* [ASSIGNMENT]: Within the entries below, find every line that has the string "agent", then copy it.

* [GIVEN RECORDS]:
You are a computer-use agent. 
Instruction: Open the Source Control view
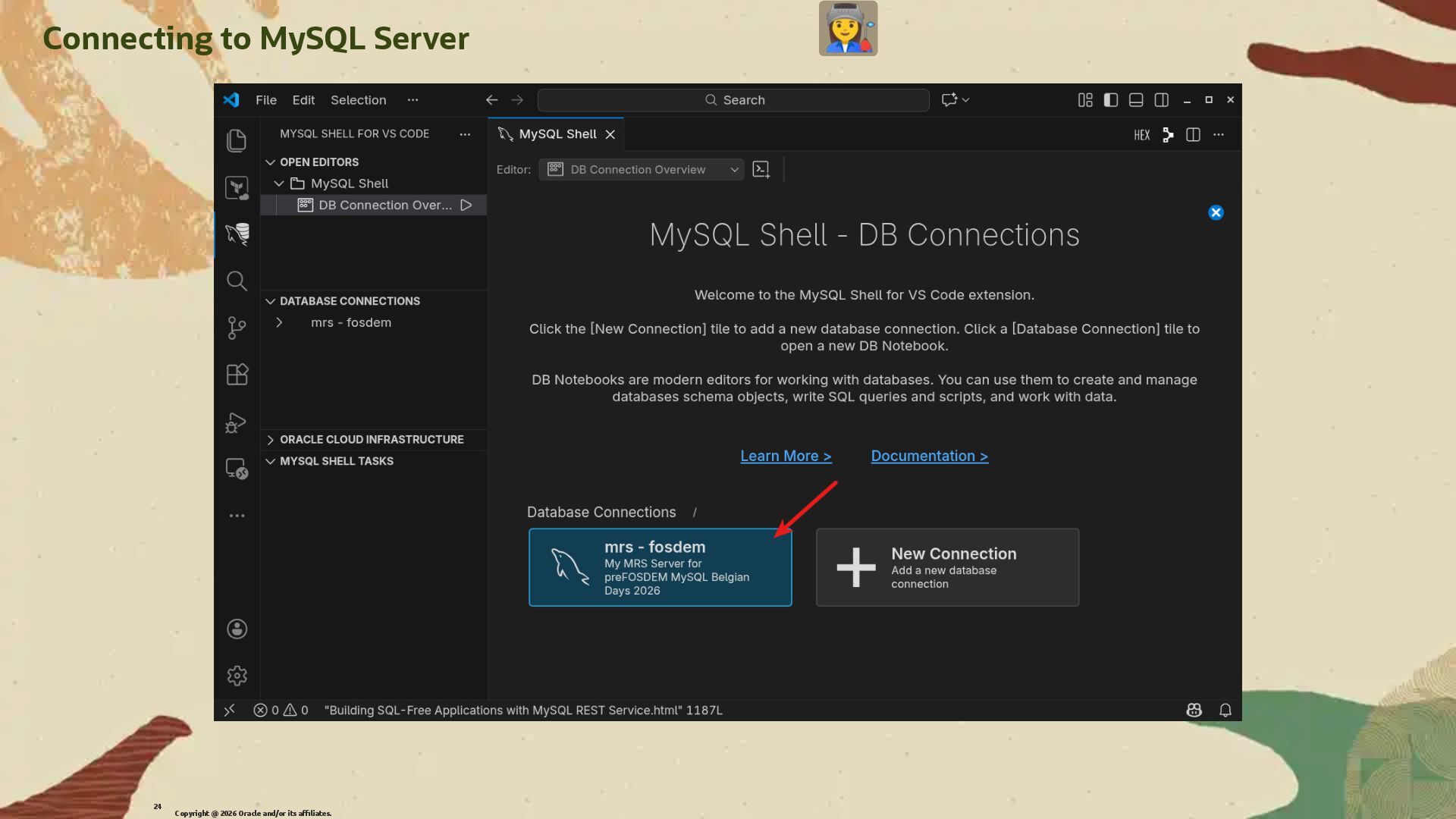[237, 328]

==

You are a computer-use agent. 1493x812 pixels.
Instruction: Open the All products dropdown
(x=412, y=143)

* [ANSWER TO THE EXERCISE]:
You are a computer-use agent. 
You are a computer-use agent. 1493x812 pixels.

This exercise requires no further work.